Now plot it out with `dspftw.plot_complex()`, which uses matplotlib.

```python
import matplotlib.pyplot as plt
dspftw.plot_complex(my_signal)
plt.show()
```

[Complex Exponential Signals](https://www.cs.ccu.edu.tw/~wtchu/courses/2012s_DSP/Lectures/Lecture%203%20Complex%20Exponential%20Signals.pdf)

### Roots of Unity
![Roots of Unity Animation](https://mathworld.wolfram.com/images/gifs/rootsu.gif)

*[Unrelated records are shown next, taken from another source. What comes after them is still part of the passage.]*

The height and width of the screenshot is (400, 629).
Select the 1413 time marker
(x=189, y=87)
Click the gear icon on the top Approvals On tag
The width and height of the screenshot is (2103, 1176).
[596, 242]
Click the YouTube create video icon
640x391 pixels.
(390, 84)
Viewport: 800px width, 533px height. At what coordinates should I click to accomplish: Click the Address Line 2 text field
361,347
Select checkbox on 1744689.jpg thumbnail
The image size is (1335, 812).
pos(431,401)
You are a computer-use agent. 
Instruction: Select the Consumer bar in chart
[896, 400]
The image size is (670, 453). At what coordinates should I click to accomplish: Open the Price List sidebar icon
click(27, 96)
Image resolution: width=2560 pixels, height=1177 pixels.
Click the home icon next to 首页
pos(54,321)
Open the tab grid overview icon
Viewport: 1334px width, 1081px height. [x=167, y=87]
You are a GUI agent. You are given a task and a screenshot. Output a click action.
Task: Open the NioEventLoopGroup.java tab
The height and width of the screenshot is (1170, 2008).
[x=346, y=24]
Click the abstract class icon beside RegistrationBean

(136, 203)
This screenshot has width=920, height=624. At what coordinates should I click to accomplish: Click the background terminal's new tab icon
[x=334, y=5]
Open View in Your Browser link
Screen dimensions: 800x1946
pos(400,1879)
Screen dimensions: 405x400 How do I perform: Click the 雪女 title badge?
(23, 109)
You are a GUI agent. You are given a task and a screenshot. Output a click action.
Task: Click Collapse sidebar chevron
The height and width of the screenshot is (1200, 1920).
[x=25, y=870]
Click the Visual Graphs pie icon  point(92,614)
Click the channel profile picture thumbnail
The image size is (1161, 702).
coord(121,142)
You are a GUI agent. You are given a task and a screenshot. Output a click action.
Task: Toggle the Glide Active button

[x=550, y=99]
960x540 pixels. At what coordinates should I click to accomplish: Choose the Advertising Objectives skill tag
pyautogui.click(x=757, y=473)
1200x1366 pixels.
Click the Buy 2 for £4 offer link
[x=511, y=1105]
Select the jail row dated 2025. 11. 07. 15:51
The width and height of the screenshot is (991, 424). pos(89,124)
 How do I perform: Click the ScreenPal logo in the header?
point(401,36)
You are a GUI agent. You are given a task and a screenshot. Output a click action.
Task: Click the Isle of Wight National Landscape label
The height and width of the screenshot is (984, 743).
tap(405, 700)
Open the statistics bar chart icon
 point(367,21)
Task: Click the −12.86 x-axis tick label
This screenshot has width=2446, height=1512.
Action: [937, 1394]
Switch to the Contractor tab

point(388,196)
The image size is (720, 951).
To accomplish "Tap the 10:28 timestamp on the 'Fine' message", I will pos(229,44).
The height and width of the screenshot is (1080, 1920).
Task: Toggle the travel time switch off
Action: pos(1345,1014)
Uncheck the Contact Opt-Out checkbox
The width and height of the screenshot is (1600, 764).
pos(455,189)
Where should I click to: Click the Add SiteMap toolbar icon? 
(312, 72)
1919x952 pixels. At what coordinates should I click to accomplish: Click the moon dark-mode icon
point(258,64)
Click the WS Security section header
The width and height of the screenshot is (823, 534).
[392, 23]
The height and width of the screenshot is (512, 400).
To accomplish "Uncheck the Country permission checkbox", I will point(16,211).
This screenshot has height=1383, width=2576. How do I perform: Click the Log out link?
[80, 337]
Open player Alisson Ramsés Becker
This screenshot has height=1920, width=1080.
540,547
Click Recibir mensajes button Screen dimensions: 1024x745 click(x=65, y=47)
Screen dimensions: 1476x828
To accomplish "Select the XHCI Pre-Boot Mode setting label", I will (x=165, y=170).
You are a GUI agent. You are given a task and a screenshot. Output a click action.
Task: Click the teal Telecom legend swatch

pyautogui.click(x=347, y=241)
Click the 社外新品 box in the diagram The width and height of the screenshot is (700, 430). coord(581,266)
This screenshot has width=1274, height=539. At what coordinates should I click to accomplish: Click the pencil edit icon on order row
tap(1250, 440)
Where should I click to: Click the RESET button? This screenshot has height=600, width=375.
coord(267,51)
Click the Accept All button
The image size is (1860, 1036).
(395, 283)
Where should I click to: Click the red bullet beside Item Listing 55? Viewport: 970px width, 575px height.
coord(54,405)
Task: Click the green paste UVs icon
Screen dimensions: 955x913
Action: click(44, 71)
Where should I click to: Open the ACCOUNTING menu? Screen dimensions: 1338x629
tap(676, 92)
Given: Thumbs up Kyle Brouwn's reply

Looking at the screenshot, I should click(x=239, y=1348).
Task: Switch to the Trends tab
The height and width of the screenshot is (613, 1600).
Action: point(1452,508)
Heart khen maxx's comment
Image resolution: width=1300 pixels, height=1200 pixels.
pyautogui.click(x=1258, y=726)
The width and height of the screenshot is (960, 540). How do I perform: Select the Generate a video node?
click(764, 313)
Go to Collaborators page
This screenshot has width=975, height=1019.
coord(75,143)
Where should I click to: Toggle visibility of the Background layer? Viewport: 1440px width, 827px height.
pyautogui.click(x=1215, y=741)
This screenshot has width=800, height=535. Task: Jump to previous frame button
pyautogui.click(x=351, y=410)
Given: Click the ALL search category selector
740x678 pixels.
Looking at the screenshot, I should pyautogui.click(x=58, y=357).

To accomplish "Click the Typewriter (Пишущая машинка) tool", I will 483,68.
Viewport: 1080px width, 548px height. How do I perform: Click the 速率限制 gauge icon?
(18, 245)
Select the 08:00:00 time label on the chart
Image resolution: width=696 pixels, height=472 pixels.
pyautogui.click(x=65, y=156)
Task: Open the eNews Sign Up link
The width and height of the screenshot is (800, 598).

[Wolfram Mathworld](https://mathworld.wolfram.com/RootofUnity.html)

### Delta Function

### Conjugate

[Complex Conjugate](https://en.wikipedia.org/wiki/Complex_conjugate)

### Convolution

[Convolution](https://www.dspguide.com/ch6/2.htm)

### Correlation

[numpy.correlate](https://numpy.org/doc/stable/reference/generated/numpy.correlate.html)

### Kronecker Product

[numpy.kron](https://numpy.org/doc/stable/reference/generated/numpy.kron.html)

### Sample Signals

[SigIDWiki sample signals](https://www.sigidwiki.com/)

### Loading Signals

#### Complex 8 bit

```python
import numpy as np
signal = np.fromfile('filename', dtype='b')  # load the whole file
signal = np.fromfile('filename', dtype='b', count=1024)  # only load the first 1024 bytes of the file
signal = np.fromfile('filename', dtype='b', offset=1024)  # skip the first 1024 bytes of the file
signal = np.fromfile('filename', dtype='b', offset=1024, count=1024)  # skip 1024, then load 1024
```

This just loads the values as an array of real numbers, but we want it as complex.  We have to interpret every other value as the imaginary component.

```python
signal = signal[0::2] + signal[1::2]*1j
```

#### Complex 32 bit float, little-endian (x86)

```python
signal = np.fromfile('filename', dtype='<f')
```

`count` and `offset` work as above, but note that `offset` is in bytes, so you must multiple by 4 since there are 4 bytes in 32 bits.


#### Complex 32 bit float, big-endian

```python
signal = np.fromfile('filename', dtype='>f')
```

`count` and `offset` work as above, but note that `offset` is in bytes, so you must multiple by 4 since there are 4 bytes in 32 bits.